Impact of LRFD Seismic Bridge Design for Georgia – The project objective is to conduct a thorough review of the Georgia Department of Transportation load and resistance factor design (LRFD) policies regarding seismic design and related design programs, and make recommendations for improving the policies and design procedures.
Sponsor: Georgia Department of Transportation
Principal Investigator: Reginald DesRoches
Co-Principal Investigator: Iris Tien
 
Innovative Seismic Retrofits for Resilient and Sustainable Reinforced-Concrete Buildings – The goal of this proposed project is to validate, via innovative large-scale field testing, a new class of retrofits for reinforced concrete buildings.  Five retrofit measures will be investigated to achieve this goal, consisting of novel bracing systems, beam-column connection elements, and/or columns wraps. The project brings together a diverse group of experts from civil engineering, materials science, sensing and damage detection, risk analysis, and seismic design.
Sponsor: National Science Foundation
Principal Investigator: Reginald DesRoches
Co-Principal Investigator: Yang Wang
 
Load and Resistance Factor Design Specifications for Steel Box Sections – Evaluation and synthesis of fundamental limit states responses of steel box section members and development of unified AASHTO Load and Resistance Factor Design provisions for these member types.
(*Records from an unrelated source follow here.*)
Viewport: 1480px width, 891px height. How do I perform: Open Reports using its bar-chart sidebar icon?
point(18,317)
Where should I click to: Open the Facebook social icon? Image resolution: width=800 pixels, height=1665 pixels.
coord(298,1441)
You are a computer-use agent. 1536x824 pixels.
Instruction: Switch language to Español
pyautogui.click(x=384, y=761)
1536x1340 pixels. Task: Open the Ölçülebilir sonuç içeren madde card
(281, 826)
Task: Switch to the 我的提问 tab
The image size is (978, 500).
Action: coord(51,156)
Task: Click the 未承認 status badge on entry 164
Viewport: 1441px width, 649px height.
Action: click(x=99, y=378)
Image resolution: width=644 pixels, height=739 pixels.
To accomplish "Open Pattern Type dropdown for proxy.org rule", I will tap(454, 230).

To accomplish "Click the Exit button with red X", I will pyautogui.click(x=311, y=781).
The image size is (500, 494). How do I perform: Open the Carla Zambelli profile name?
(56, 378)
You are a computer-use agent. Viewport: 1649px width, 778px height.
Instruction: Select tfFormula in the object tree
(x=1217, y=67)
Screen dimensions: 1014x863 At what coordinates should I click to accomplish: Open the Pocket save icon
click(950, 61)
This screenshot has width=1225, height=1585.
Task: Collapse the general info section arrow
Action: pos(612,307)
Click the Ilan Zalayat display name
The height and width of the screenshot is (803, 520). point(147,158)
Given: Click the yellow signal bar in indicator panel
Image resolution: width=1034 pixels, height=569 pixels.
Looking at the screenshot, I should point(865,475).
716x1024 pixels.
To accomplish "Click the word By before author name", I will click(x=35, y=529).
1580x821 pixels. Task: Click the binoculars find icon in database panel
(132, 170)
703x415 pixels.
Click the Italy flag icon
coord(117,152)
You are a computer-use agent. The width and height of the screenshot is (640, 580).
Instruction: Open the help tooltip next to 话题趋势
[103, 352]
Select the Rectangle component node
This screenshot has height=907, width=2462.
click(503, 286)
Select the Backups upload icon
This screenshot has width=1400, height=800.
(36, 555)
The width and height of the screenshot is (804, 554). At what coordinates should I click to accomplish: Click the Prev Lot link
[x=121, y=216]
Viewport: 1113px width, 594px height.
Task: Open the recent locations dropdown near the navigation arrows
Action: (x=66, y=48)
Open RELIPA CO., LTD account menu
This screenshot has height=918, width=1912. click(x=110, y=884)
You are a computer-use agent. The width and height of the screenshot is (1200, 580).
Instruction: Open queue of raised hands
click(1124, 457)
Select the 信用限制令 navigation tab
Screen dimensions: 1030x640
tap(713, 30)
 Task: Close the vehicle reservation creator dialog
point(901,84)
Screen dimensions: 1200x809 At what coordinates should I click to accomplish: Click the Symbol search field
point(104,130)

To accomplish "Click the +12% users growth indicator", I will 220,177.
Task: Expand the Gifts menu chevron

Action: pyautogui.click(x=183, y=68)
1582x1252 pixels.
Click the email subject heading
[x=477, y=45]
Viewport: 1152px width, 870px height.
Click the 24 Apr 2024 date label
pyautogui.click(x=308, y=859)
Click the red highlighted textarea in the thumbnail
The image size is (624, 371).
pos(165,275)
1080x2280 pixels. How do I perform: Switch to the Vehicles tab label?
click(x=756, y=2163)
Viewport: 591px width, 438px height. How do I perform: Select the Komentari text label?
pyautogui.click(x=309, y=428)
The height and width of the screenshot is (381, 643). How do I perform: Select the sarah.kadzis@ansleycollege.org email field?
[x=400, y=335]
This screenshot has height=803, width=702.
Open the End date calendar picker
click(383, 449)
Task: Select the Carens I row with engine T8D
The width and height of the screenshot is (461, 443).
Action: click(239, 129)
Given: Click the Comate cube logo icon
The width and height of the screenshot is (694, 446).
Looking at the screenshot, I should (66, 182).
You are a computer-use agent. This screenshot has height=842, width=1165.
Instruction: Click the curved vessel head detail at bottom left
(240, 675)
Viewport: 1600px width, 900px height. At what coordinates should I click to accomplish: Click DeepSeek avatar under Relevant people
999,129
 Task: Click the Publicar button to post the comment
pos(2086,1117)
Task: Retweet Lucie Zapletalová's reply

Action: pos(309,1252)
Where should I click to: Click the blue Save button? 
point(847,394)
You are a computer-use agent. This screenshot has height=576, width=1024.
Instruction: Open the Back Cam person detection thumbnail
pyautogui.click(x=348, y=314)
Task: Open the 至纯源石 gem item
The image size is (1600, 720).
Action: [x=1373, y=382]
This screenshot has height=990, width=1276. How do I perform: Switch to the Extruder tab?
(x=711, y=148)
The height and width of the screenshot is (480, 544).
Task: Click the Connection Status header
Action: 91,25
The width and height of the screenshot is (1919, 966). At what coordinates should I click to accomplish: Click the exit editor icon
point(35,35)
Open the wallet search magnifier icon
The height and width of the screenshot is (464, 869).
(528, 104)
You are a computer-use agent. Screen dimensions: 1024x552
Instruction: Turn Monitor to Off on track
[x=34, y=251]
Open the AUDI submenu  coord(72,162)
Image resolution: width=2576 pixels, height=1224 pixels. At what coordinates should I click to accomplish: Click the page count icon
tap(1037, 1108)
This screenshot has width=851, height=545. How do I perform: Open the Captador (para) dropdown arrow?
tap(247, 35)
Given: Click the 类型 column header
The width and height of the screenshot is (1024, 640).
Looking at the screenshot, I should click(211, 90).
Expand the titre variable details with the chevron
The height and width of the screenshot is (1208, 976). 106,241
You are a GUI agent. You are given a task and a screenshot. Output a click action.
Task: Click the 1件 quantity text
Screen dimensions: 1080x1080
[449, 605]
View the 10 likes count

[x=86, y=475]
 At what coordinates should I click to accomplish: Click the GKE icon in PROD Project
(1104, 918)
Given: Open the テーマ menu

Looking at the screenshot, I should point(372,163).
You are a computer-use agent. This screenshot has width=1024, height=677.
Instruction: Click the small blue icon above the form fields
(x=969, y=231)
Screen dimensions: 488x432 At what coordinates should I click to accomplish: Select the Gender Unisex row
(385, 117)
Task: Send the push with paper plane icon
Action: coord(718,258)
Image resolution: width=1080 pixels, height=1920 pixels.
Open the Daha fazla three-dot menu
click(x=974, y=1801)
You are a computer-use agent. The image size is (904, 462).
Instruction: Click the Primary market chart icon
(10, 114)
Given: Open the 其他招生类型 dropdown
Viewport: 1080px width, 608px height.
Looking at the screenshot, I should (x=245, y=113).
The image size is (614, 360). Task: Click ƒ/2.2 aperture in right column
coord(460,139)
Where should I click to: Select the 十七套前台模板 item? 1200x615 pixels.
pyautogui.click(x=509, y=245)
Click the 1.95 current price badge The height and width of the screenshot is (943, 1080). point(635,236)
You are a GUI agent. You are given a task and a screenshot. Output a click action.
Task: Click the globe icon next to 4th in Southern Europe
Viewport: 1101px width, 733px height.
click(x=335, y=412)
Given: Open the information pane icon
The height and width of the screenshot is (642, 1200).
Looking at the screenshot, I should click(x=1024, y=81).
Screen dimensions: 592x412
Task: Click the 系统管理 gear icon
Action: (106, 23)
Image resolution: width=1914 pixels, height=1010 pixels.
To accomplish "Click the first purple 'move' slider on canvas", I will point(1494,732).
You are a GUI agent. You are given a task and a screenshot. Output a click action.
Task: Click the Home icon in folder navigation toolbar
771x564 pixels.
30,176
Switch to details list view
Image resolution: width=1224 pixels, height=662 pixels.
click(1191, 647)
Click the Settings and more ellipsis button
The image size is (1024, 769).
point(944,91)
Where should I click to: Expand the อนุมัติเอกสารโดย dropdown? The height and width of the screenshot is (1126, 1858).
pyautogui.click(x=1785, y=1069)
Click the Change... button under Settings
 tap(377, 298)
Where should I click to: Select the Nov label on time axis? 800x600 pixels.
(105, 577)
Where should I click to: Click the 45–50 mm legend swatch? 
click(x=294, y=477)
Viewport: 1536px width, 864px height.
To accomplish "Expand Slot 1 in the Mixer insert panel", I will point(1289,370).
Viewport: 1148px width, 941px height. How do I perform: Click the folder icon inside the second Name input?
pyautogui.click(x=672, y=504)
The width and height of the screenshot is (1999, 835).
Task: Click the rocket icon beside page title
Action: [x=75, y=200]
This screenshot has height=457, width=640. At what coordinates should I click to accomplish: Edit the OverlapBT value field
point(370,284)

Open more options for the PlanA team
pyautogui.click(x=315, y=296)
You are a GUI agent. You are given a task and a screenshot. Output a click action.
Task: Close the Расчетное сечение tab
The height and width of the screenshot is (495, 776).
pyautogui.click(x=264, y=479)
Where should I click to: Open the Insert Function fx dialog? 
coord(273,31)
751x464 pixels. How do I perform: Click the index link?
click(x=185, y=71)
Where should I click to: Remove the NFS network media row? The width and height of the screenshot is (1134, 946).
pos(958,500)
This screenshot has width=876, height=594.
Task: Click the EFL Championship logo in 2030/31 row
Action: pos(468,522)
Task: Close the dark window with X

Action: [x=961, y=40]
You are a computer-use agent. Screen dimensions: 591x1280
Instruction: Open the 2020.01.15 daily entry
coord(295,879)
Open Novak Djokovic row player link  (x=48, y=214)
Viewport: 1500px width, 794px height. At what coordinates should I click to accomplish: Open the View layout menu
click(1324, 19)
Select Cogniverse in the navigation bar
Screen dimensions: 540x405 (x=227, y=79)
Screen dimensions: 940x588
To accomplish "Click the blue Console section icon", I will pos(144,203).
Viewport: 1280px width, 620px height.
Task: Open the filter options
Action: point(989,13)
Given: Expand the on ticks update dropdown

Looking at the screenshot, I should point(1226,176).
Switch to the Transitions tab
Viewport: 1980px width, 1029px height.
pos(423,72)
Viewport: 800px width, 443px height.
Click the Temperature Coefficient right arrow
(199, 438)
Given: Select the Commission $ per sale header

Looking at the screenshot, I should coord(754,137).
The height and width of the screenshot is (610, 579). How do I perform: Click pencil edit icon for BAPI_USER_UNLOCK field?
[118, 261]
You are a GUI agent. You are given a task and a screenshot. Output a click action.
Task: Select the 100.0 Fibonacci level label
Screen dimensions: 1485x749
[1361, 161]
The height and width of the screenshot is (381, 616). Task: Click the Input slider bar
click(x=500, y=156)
Sponsor: Federal Highway Administration
Principal Investigator: Donald White
 
Multi-Physics Coupled Wireless Antenna Sensor for Structural Health Monitoring – An innovative, battery-free wireless antenna sensor to achieve high-fidelity strain/crack sensing. Highly inter-disciplinary multi-physics modeling, simulation, and experiments with coupled electromagnetics and mechanics.
Sponsor: Air Force Office of Scientific Research Young Investigator Research Program
Principal Investigator: Yang Wang
 
Multi-Scale Modeling Framework for the Assessment and Control of Resilient Interdependent Critical Infrastructure Systems – This project will create a novel modeling framework to assess and control interdependent critical infrastructure systems (ICIs). Infrastructure systems are critical to the functioning of our society, and the services they deliver form the backbone of the health, safety, and security of our nation. These systems are complex, comprised of many interdependent components. Further, these systems are interdependent, with the performance of one system dependent on the performance of one or more of the others. This leaves ICIs vulnerable to a variety of hazards, both natural and manmade. This project will study how to improve the resilience of these systems, with the recognition that achieving resilience will be a shared responsibility among stakeholders.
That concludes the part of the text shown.